I'm new to the CUDA paradigm. My question is in determining the number of threads per block, and blocks per grid. Does a bit of art and trial play into this? What I've found is that many examples have seemingly arbitrary number chosen for these things.
I'm considering a problem where I would be able to pass matrices - of any size - to a method for multiplication. So that, each element of C (as in C = A * B) would be calculated by a single thread. How would you determine the threads/block, blocks/grid in this case?
In general you want to size your blocks/grid to match your data and simultaneously maximize occupancy, that is, how many threads are active at one time. The major factors influencing occupancy are shared memory usage, register usage, and thread block size.
A CUDA enabled GPU has its processing capability split up into SMs (streaming multiprocessors), and the number of SMs depends on the actual card, but here we'll focus on a single SM for simplicity (they all behave the same). Each SM has a finite number of 32 bit registers, shared memory, a maximum number of active blocks, AND a maximum number of active threads. These numbers depend on the CC (compute capability) of your GPU and can be found in the middle of the Wikipedia article http://en.wikipedia.org/wiki/CUDA.
First of all, your thread block size should always be a multiple of 32, because kernels issue instructions in warps (32 threads). For example, if you have a block size of 50 threads, the GPU will still issue commands to 64 threads and you'd just be wasting them.
Second, before worrying about shared memory and registers, try to size your blocks based on the maximum numbers of threads and blocks that correspond to the compute capability of your card. Sometimes there are multiple ways to do this... for example, a CC 3.0 card each SM can have 16 active blocks and 2048 active threads. This means if you have 128 threads per block, you could fit 16 blocks in your SM before hitting the 2048 thread limit. If you use 256 threads, you can only fit 8, but you're still using all of the available threads and will still have full occupancy. However using 64 threads per block will only use 1024 threads when the 16 block limit is hit, so only 50% occupancy. If shared memory and register usage is not a bottleneck, this should be your main concern (other than your data dimensions).

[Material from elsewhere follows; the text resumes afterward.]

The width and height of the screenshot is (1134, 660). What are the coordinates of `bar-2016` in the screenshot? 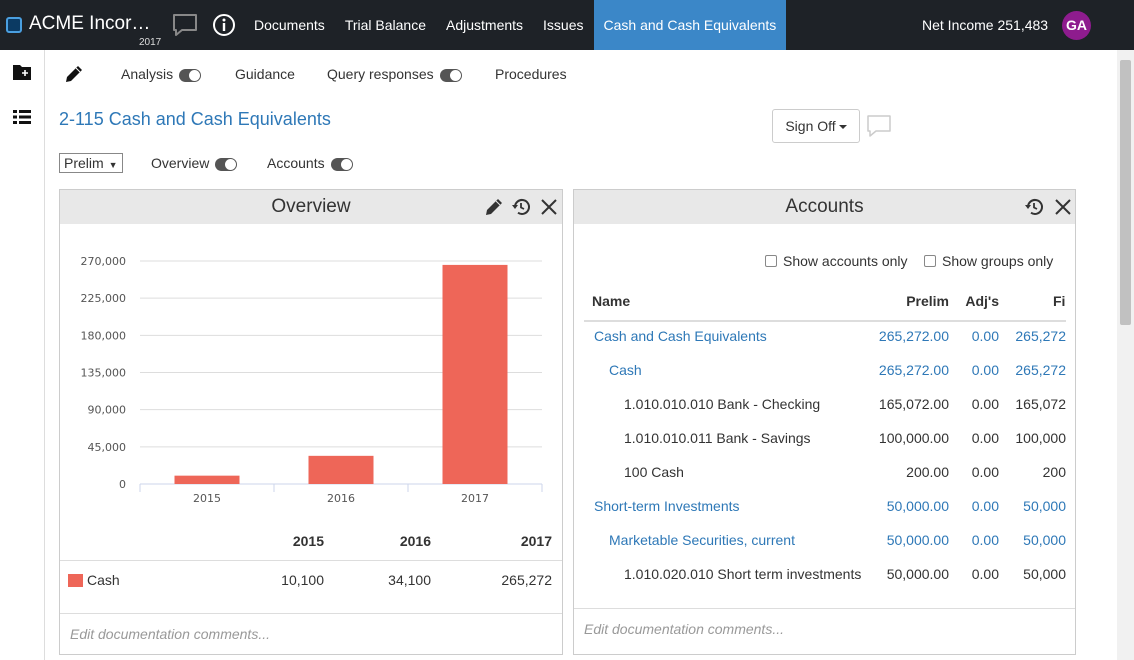 It's located at (341, 470).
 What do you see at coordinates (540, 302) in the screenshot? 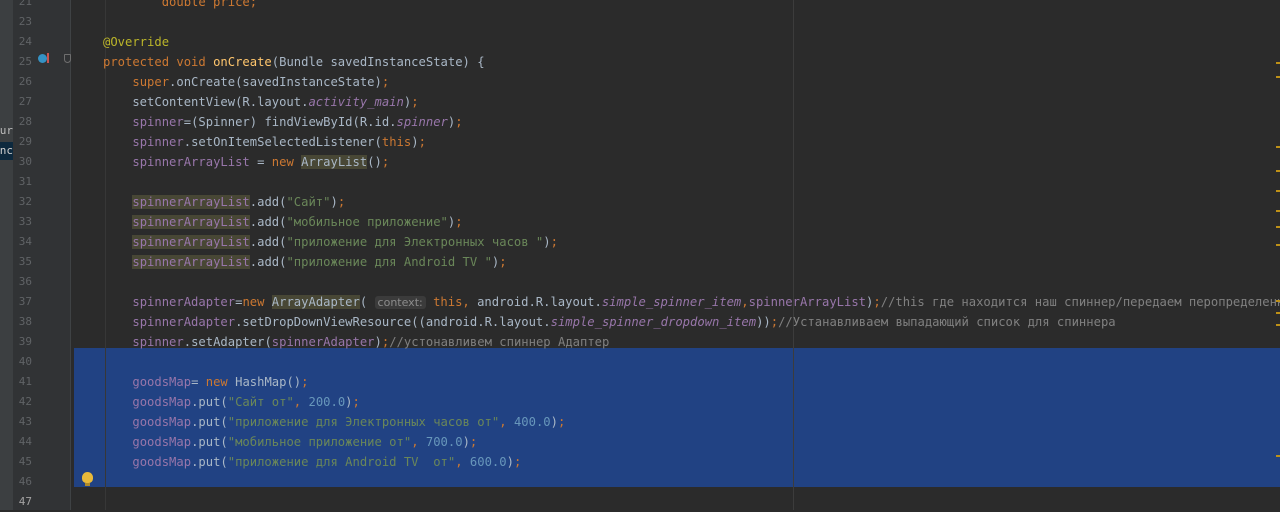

On the topic of your grid... the blocks in your grid are spread out over the SMs to start, and then the remaining blocks are placed into a pipeline. Blocks are moved into the SMs for processing as soon as there are enough resources in that SM to take the block. In other words, as blocks complete in an SM, new ones are moved in. You could make the argument that having smaller blocks (128 instead of 256 in the previous example) may complete faster since a particularly slow block will hog fewer resources, but this is very much dependent on the code.
Regarding registers and shared memory, look at that next, as it may be limiting your occupancy. Shared memory is finite for a whole SM, so try to use it in an amount that allows as many blocks as possible to still fit on an SM. The same goes for register use. Again, these numbers depend on compute capability and can be found tabulated on the wikipedia page. Good luck!